**Supplied passage**
%%
CANTON — Beginning on Aug. 22, St. Lawrence University’s Richard F. Brush Art Gallery will host two exhibitions to kick off the 2018-19 academic year.

The first is being curated by artist Kristin Rehder and is titled “Through the Narrows: Meditations on an Adirondack River,” which documents through her photography 137 miles along the Oswegatchie River. Rehder used a 1945 medium-format Rolleiflex twin lens reflex camera, which gives the photographs an implication of age, some grittiness, and the candor of black and white.

“Influenced by my studies in visual ethnography, I moved forward with clear parameters for shooting,” she commented. “I photographed from my kayak only on the eastern branch of the Oswegatchie, where I regularly paddle or where I could step out of the boat and work from the shoreline. I used one type of film and one camera, with its original—and by no means pristine—Xenar 1:3.5/75mm lens.”

She had to first navigate through a narrows—a channel of water that cuts through metamorphic rock dating back more than 900 million years. “What evolved were visual meditations—a chance to observe the simple gifts of a natural place and to commit to preserving those gifts, and others like it, for future generations.”

Rehder will also give an artists lecture with a gallery reception to follow beginning at 7 p.m. on Monday, Sept. 10, in Griffiths Art Center, room 123. The exhibition will run through Oct. 13.

The second exhibition is curated by art historian Caroline Welsh and is titled "Water Makes Its Way: Adirondack Photographs by Nathan Farb, Eliot Porter, and Gary Randorf."

Three pioneers in color photography capture water sculpting rock in stunning Adirondack views. Nathan Farb, Elliot Porter, and Gary Randorf are world-renowned photographer-naturalists whose passionate wilderness advocacy further distinguishes their contributions as artists.

Nathan Farb (born 1941) began his photography career in New York City, but returned to his childhood home in the Adirondack Mountains in 1981 to produce large scale Cibachrome prints and three Rizzoli book publications that celebrate wilderness through expansive mountainscapes and intimate details.

Eliot Porter (1901-1990) revolutionized nature photography by setting new standards with the publication of In Wildness Is the Preservation of the World (1962) and Forever Wild: the Adirondacks (1966). Porter’s work became synonymous with the Sierra Club, an environmental organization he directed from 1965 to 1971.

In 1972, Gary Randorf (born 1937) was hired as an ecologist with the New York State Adirondack Park Agency and conducted, along with Clarence Petty, a comprehensive review of the Park’s wild, scenic, and recreational rivers. Randorf later became executive director of the Adirondack Council and led that organization’s efforts to combat acid rain’s devastating impacts on the Park during the 1970s and ’80s. He published The Adirondacks: Wild Island of Hope in 2002.

Their photographs of water—still and reflective or in furious motion—are among the finest photographic depictions of Adirondack scenery.
%%
**Exercise requirements**
a - Output the exhibition announcement's text from "Rehder will also" up to and including "through Oct. 13.".
b - According to the exhibition announcement, what camera did Kristin Rehder use for her photographs of the Oswegatchie River?
c - Using the exhibition announcement, state whether each statement agrees with it, and support each verdict with the deciding words quoted from it. (i) Rehder's exhibition runs through Oct. 13. (ii) Nathan Farb returned to the Adirondack Mountains in 1972. (iii) Gary Randorf published The Adirondacks: Wild Island of Hope in 2002.
The listing after this point is separate material, unrelated to the exhibition announcement.

**Provided data**
%%
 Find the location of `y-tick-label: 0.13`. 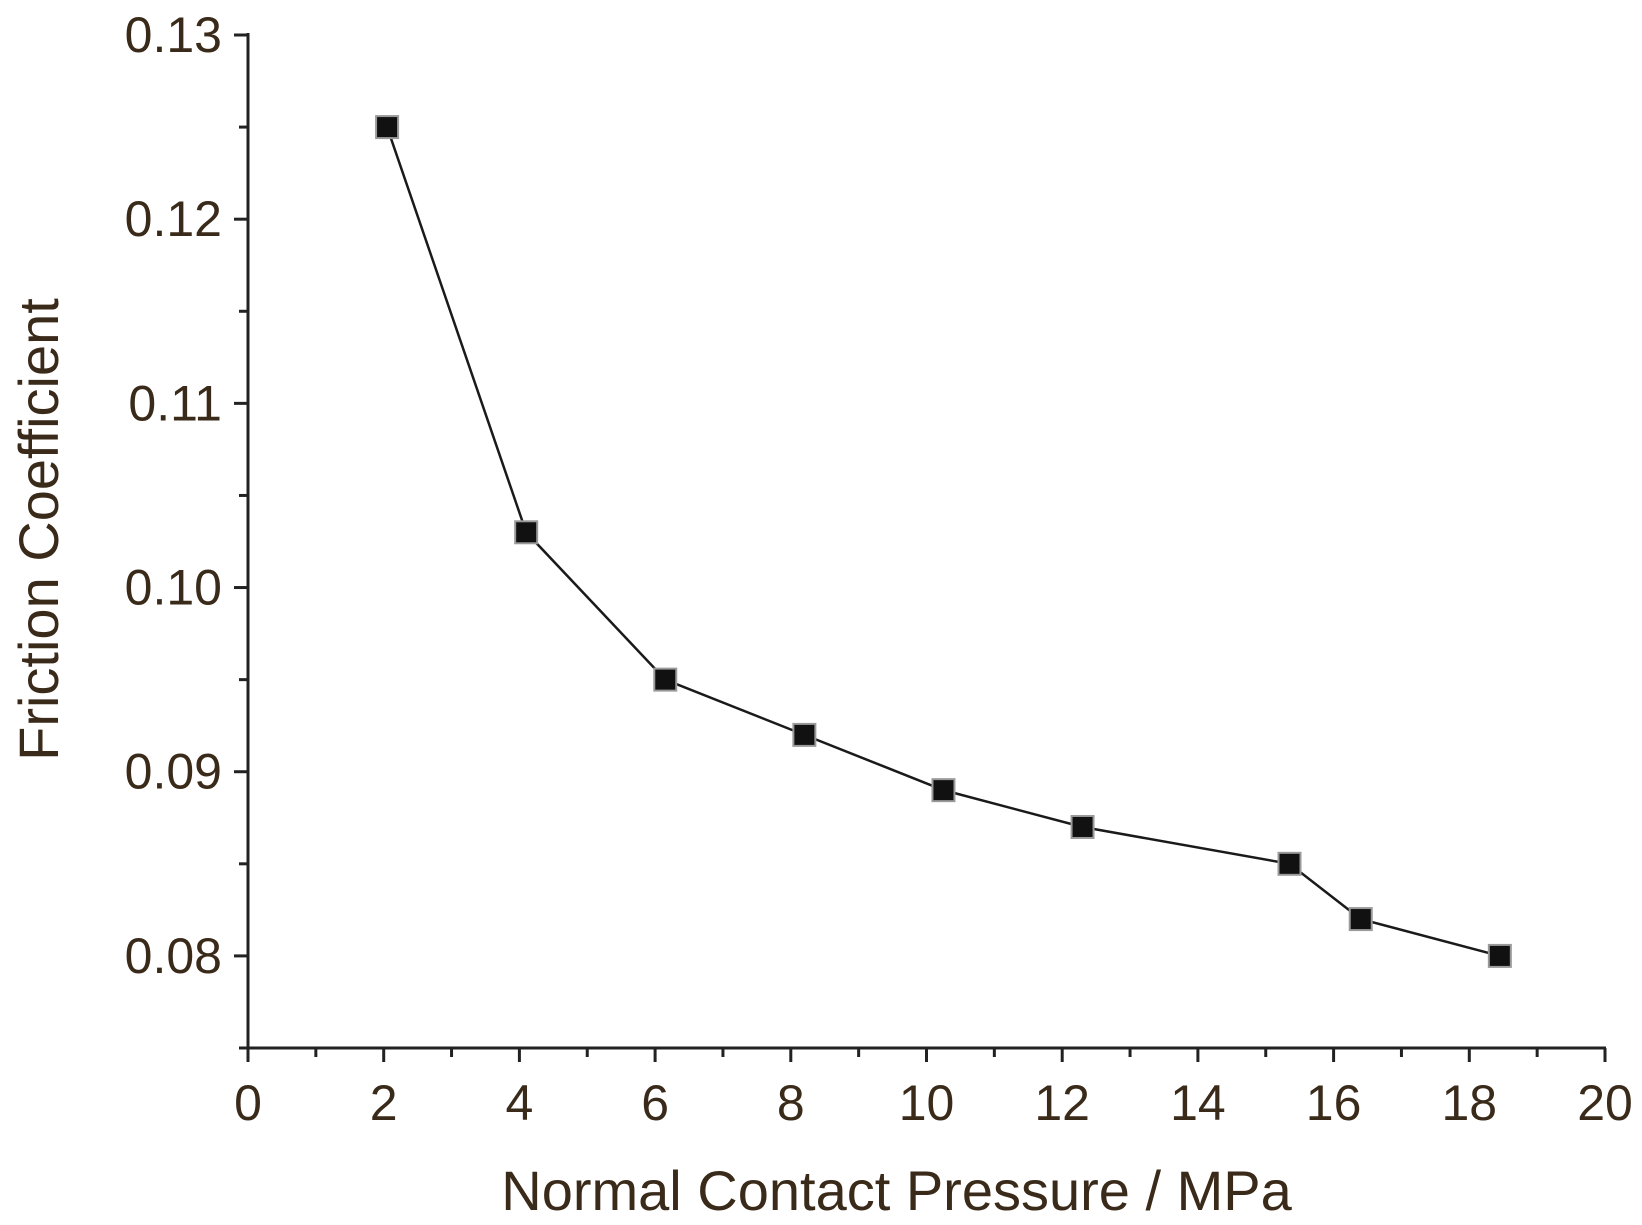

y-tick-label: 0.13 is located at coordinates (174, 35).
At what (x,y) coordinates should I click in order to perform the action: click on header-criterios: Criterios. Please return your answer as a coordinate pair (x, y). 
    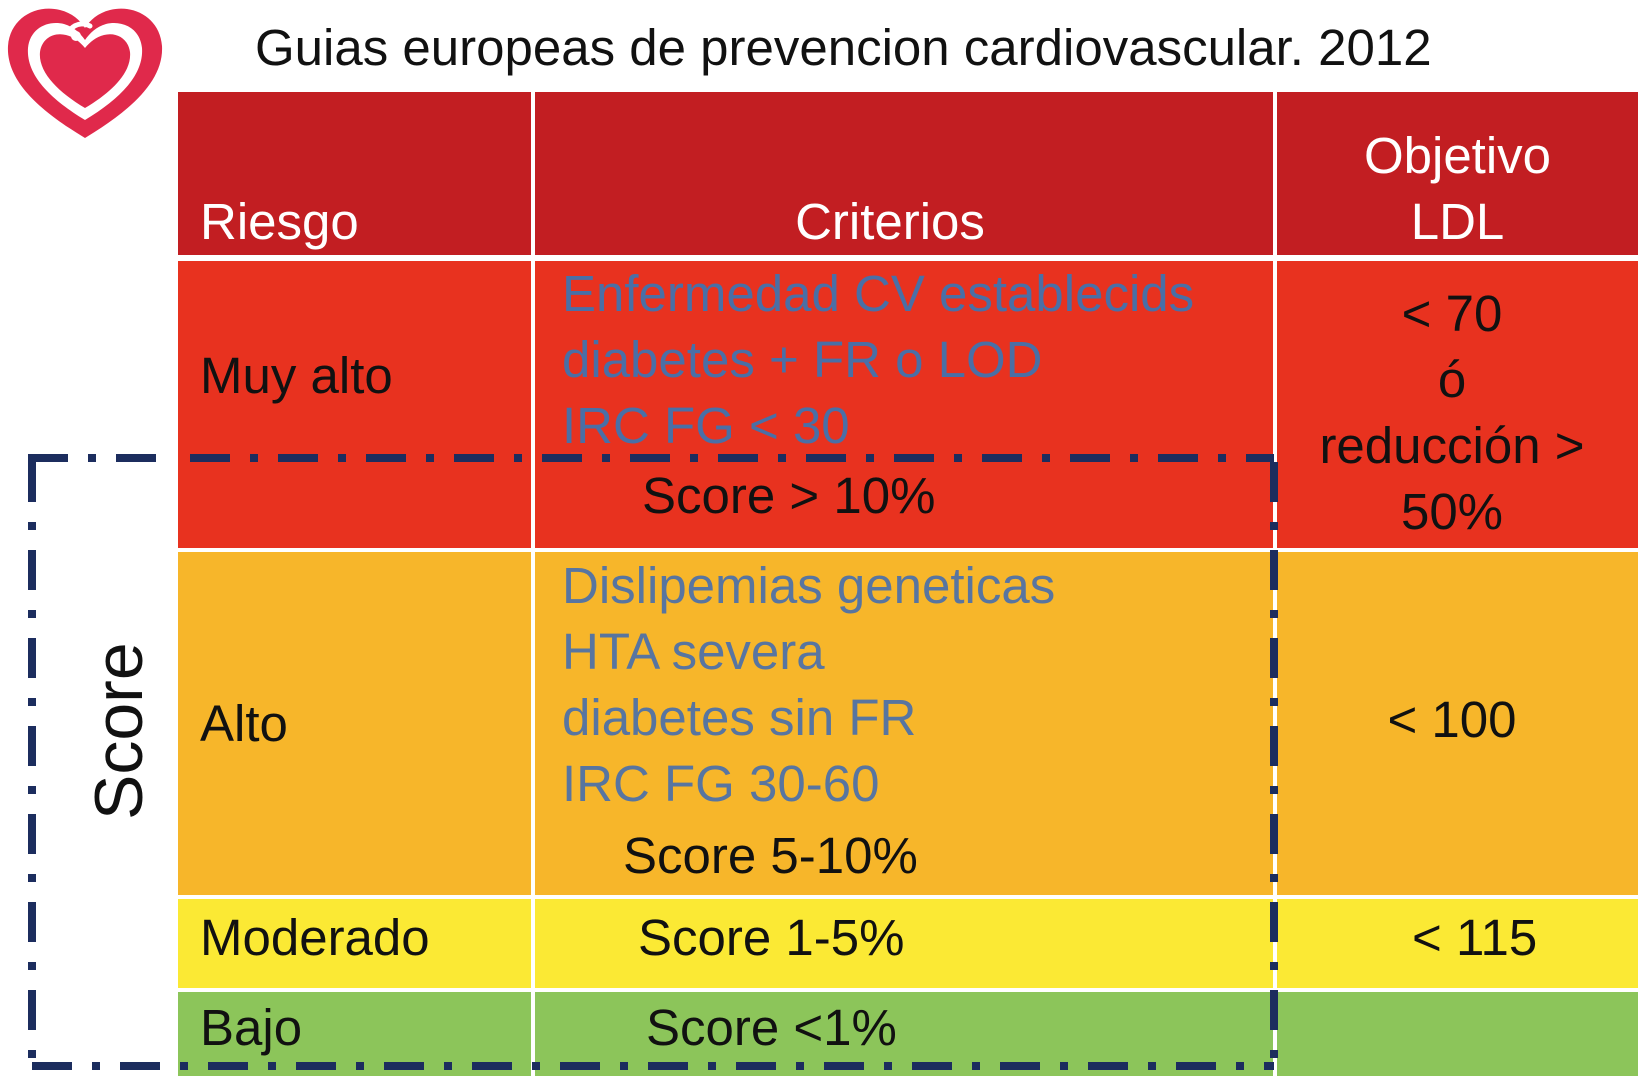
%%
**Per-task outputs**
a -
Rehder will also give an artists lecture with a gallery reception to follow beginning at 7 p.m. on Monday, Sept. 10, in Griffiths Art Center, room 123. The exhibition will run through Oct. 13.

b - A 1945 medium-format Rolleiflex twin lens reflex camera.

c -
(i) Yes: "The exhibition will run through Oct. 13."
(ii) No: "returned to his childhood home in the Adirondack Mountains in 1981"
(iii) Yes: "He published The Adirondacks: Wild Island of Hope in 2002."